■ **TEXTAUSSCHNITT**:
Predigt 27. Februar 2005
Keitumer Predigten Traugott Giesen 27.02.2005
Das Scherflein der Witwe
Markus 12, 37-44
"Und Jesus setzte sich im Tempel dem Kollektenkasten gegenüber und sah
zu, wie das Volk Geld einlegte. Und viele Reiche legten viel ein. Und es
kam eine arme Witwe und legte zwei Scherflein ein; Und er rief seine Jünger
zu sich und sprach zu ihnen: Wahrlich, ich sage euch: Diese Frau hat mehr
gegeben als sie alle. Sie haben alle von ihrem Überfluss was eingelegt;
diese aber hat ihre ganze Habe eingelegt, alles, was sie zum Leben hatte."
2. Korinther 6,10. Nichts besitzen und doch alles haben
1. Korinther 7,30 "Haben als hätte man nicht, kaufen als behielt man
nichts, die Welt gebrauchen als brauchten wir sie nicht."
Philipper 3,12 "Nicht, dass ich's schon ergriffen habe oder schon vollkommen
sei; ich jage ihm aber nach, ob ich's wohl ergreifen könnte, weil ich
von Christus Jesus ergriffen bin. "
4,11-13 "Ich habe gelernt, mir genügen zu lassen, wie's mir auch gerade
geht. Ich kann niedrig sein und kann hoch sein; mir ist alles und jedes vertraut:
beides, satt sein und hungern, beides, Überfluss haben und Mangel leiden.
Ich vermag alles durch den, der mich mächtig macht."
Um diese Geschichte mache ich gern einen großen Boden. Schon über
Geld reden gilt als unfein, schon über Kollekte mehr als das Nötigste
zu sagen gilt als Drängelei. Und die Vorstellung: Jesus spannert
mit seinen Jüngern die Spenden aus - allein der Gedanke, Jesus wahre
nicht das Bankgeheimnis, sondern im Gegenteil stellt er noch die arme Frau
ins Schaufenster. Auch sagte ich früher bei "Brot für die Welt"
es muß uns nicht wehtun, aber wir sollen es merken, die letzten
Münzen sollten wir für die Parkuhr behalten, aber wenn dann mal
einer nur nen Euro dabei hat, soll er den dann nicht geben, weil der Pastor
kein Klappern will, dieser arrogante Kerl?
Ja, wenn es so wäre: die Reichen kriegen eins übergebraten, und
die arme Witwe wird in den Himmel gehoben, - aber so ist es ja auch nicht.

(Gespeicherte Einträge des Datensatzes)
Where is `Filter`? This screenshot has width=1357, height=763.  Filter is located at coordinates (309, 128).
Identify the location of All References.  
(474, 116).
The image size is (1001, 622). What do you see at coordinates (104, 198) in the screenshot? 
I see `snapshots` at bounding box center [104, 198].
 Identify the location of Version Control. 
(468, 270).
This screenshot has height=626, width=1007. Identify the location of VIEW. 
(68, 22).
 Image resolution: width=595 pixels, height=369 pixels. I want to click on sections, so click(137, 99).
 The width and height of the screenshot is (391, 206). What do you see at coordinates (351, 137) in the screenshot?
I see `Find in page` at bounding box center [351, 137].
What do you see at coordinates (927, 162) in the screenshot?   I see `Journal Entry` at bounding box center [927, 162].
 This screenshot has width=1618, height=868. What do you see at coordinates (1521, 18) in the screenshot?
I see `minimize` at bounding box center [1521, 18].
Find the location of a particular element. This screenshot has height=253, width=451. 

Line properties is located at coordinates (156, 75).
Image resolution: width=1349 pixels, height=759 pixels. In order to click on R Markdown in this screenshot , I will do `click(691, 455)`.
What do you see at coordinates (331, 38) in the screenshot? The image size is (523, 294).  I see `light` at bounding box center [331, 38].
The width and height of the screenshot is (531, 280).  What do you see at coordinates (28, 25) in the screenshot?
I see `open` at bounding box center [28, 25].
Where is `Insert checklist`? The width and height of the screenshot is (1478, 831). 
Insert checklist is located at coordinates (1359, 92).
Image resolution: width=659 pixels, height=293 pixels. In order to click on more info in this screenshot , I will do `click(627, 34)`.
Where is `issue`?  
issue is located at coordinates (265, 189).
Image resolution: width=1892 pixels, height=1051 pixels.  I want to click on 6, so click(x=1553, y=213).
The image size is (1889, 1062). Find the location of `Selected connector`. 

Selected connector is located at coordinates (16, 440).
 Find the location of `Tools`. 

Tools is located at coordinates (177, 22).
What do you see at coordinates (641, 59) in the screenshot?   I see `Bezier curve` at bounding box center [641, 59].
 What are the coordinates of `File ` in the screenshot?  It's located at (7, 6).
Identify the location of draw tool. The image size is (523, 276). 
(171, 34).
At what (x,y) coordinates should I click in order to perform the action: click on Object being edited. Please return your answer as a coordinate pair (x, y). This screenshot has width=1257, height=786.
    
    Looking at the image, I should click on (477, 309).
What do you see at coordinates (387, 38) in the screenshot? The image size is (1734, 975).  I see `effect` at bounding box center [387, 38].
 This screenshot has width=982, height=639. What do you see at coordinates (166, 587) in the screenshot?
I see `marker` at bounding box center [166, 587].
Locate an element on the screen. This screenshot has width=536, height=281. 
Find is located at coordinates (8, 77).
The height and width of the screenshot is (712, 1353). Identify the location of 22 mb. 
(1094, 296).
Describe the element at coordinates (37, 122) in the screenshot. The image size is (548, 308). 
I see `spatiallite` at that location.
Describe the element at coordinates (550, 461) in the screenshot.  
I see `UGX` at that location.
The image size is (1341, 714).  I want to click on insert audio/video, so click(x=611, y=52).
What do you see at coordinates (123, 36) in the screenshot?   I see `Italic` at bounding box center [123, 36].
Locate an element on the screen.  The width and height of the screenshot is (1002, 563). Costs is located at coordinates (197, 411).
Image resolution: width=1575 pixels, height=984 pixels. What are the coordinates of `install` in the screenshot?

■ **ZU ERLEDIGEN**: Nenne bitte die Stelle, an die sich Jesus laut der Predigt setzte.

■ **ERLEDIGTE AUFGABE**: Im Tempel, dem Kollektenkasten gegenüber.